Work required:
Your answer must be the lines from the one containing "Click the Pesquisar search field on Lattes" through the last line of the records below, copied exactly, with the pictures left out.

(Collected data)
--------------------

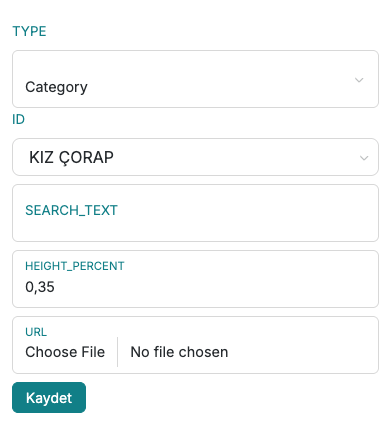Click the 'No file chosen' text
Screen dimensions: 391x426
179,352
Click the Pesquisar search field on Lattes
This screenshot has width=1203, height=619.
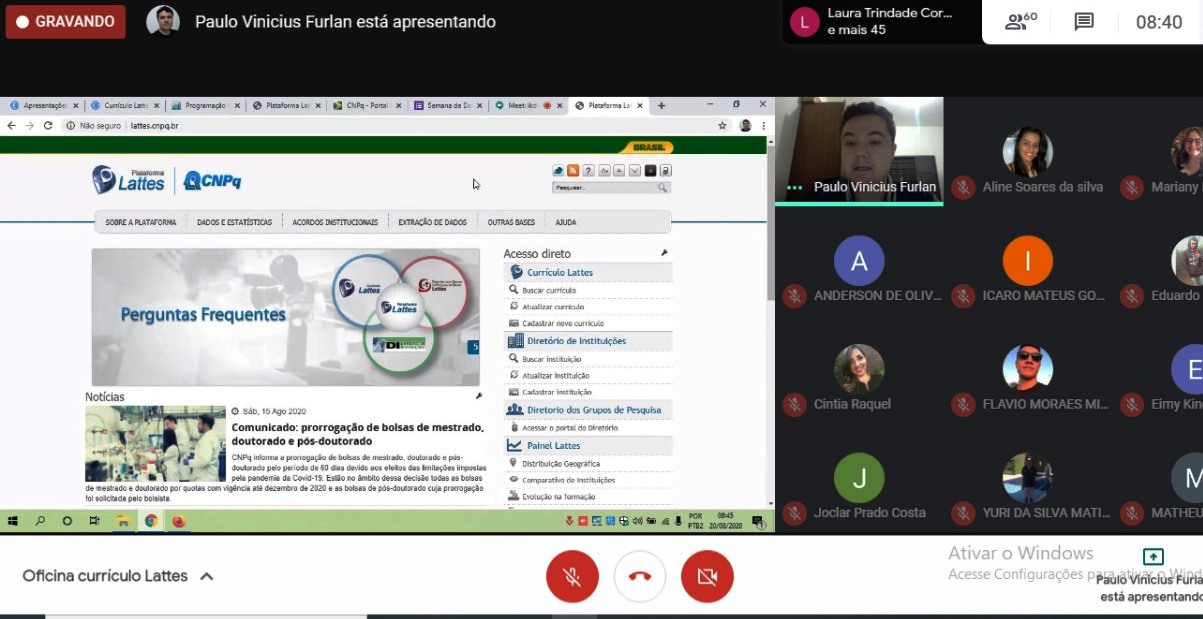pyautogui.click(x=604, y=187)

--------------------

Result:
Click the Pesquisar search field on Lattes
This screenshot has width=1203, height=619.
pyautogui.click(x=604, y=187)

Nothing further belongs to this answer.